**Instructions to follow:**
Each line below from the one containing "Крепящий якорь Gidrolica" through the one containing "Лоток водоотводный Gidrolica Pro" should be output exactly as it stands, and no other line should appear.

- - - - -

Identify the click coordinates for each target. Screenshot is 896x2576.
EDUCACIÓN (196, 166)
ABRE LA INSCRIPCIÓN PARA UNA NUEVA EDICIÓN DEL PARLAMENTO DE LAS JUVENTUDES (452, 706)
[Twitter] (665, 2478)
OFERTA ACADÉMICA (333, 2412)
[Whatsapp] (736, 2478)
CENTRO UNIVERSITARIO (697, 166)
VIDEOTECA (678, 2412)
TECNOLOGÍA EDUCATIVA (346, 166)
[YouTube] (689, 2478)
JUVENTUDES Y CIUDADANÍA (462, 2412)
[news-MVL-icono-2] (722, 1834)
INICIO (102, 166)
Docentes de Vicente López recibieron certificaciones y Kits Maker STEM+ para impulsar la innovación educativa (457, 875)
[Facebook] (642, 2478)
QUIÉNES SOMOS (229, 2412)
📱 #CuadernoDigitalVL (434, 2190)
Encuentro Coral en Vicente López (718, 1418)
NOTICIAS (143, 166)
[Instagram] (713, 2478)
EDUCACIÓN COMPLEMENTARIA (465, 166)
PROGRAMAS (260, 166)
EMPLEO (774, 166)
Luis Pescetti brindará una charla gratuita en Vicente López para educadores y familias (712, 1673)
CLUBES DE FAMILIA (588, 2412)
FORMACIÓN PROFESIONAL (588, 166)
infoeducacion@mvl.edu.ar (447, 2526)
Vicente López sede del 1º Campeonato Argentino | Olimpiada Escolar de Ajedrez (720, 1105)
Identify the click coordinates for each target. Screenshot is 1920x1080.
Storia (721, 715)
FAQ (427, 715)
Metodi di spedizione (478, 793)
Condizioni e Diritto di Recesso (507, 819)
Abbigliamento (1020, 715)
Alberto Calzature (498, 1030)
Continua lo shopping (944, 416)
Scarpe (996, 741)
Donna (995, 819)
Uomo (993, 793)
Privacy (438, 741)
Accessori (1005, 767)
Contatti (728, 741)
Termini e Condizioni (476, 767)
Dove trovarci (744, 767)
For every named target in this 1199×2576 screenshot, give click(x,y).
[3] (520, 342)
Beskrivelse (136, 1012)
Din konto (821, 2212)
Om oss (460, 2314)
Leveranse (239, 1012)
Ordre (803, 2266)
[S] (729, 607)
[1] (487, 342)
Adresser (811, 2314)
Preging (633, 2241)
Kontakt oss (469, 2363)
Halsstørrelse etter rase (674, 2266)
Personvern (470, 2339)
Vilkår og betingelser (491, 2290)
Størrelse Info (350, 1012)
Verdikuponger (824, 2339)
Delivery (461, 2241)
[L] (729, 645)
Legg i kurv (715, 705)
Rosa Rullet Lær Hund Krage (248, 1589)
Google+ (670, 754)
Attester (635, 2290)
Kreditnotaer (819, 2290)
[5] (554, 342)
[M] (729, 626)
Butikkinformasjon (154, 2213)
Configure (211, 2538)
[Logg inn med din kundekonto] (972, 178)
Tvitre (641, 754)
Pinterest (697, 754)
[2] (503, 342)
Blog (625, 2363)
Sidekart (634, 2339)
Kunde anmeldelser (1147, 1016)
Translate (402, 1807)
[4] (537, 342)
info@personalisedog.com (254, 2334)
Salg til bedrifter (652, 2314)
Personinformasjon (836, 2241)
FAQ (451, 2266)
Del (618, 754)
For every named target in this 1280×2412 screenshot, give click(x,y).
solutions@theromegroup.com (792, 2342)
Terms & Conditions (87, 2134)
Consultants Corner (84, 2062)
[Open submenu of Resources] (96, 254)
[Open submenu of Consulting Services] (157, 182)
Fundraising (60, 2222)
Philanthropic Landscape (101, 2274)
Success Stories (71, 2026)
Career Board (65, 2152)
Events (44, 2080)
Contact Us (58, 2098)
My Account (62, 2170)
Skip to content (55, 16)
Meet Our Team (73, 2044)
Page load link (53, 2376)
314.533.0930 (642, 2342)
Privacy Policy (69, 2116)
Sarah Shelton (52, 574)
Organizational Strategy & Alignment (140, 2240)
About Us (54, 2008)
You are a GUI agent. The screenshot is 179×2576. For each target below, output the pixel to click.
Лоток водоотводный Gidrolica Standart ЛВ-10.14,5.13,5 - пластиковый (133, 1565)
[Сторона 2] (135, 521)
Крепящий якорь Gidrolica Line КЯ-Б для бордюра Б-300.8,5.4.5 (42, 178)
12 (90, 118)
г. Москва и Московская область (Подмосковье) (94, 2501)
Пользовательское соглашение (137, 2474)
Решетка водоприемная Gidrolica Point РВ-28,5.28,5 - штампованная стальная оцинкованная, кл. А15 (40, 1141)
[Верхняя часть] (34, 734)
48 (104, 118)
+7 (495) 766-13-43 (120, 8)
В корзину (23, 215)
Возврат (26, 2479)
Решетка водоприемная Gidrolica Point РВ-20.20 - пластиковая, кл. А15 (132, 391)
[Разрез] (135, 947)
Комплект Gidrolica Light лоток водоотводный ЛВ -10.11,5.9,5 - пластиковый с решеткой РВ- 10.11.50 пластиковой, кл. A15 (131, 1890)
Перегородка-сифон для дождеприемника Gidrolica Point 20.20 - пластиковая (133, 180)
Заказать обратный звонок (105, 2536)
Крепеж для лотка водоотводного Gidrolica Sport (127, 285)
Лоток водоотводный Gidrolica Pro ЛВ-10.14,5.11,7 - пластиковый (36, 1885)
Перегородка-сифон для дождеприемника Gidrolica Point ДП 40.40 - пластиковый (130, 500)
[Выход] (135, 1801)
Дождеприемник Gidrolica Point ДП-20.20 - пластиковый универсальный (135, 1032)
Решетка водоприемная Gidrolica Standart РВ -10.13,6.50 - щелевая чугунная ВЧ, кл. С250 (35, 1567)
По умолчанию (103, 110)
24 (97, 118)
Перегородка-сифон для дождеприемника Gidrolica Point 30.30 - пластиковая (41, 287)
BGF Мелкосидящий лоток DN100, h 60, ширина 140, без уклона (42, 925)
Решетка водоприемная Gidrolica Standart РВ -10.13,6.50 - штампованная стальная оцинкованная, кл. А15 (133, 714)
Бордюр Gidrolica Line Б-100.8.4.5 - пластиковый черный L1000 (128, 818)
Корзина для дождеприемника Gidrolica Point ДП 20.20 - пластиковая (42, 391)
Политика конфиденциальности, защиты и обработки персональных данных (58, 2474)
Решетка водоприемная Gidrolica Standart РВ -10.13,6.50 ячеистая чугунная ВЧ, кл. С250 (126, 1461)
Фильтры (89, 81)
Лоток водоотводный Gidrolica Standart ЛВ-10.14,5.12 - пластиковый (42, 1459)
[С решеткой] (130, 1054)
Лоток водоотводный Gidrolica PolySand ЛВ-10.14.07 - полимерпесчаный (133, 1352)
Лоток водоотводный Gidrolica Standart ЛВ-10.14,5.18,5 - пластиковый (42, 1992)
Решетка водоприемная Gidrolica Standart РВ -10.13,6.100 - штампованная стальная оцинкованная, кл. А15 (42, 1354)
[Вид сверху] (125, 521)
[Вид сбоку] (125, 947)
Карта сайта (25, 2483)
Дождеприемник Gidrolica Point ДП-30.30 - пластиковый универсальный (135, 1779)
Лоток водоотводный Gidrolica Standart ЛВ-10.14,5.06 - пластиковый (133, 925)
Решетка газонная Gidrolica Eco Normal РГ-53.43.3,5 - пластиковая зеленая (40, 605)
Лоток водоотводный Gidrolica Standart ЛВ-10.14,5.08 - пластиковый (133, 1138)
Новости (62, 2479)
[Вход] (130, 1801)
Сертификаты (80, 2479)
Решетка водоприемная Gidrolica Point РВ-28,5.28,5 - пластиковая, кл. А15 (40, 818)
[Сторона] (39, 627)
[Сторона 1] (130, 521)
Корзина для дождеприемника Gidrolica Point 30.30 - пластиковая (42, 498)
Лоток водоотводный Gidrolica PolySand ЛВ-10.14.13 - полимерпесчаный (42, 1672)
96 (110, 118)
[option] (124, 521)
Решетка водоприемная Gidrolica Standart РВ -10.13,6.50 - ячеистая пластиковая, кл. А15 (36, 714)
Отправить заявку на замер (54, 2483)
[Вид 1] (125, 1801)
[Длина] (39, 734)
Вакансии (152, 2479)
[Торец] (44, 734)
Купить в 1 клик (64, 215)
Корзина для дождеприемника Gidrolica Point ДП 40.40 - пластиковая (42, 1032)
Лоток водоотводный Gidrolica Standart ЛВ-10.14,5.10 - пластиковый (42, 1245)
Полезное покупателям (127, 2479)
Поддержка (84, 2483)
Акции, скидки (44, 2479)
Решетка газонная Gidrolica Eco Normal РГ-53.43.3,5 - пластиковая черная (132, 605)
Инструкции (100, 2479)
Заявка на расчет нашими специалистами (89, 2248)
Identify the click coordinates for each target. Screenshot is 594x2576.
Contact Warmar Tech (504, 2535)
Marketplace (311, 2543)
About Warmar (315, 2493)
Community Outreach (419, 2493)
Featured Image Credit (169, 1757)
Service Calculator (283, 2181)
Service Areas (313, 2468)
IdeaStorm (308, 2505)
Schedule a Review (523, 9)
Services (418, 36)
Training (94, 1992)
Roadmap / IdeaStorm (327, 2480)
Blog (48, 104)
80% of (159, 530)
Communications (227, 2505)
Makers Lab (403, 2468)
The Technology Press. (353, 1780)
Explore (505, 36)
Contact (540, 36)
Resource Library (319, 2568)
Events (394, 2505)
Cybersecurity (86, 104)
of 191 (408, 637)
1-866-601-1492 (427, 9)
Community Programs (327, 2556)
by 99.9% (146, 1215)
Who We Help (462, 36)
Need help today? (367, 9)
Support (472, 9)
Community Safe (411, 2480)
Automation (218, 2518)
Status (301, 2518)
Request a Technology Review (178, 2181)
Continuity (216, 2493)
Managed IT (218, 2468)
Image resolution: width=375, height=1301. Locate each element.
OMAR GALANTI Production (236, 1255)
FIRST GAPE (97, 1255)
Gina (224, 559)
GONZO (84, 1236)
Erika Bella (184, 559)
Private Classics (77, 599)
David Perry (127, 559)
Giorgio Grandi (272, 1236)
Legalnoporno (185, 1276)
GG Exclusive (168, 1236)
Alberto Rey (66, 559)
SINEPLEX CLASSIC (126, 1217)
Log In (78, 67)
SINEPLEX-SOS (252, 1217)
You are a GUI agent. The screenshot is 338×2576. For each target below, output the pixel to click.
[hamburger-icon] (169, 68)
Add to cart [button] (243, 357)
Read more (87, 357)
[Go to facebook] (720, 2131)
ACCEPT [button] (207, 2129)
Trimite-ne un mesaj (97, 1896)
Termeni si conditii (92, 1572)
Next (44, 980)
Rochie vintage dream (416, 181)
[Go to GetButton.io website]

- - - - -

**Exercise response:**
Крепящий якорь Gidrolica Line КЯ-Б для бордюра Б-300.8,5.4.5 (42, 178)
12 (90, 118)
г. Москва и Московская область (Подмосковье) (94, 2501)
Пользовательское соглашение (137, 2474)
Решетка водоприемная Gidrolica Point РВ-28,5.28,5 - штампованная стальная оцинкованная, кл. А15 (40, 1141)
[Верхняя часть] (34, 734)
48 (104, 118)
+7 (495) 766-13-43 (120, 8)
В корзину (23, 215)
Возврат (26, 2479)
Решетка водоприемная Gidrolica Point РВ-20.20 - пластиковая, кл. А15 (132, 391)
[Разрез] (135, 947)
Комплект Gidrolica Light лоток водоотводный ЛВ -10.11,5.9,5 - пластиковый с решеткой РВ- 10.11.50 пластиковой, кл. A15 (131, 1890)
Перегородка-сифон для дождеприемника Gidrolica Point 20.20 - пластиковая (133, 180)
Заказать обратный звонок (105, 2536)
Крепеж для лотка водоотводного Gidrolica Sport (127, 285)
Лоток водоотводный Gidrolica Pro ЛВ-10.14,5.11,7 - пластиковый (36, 1885)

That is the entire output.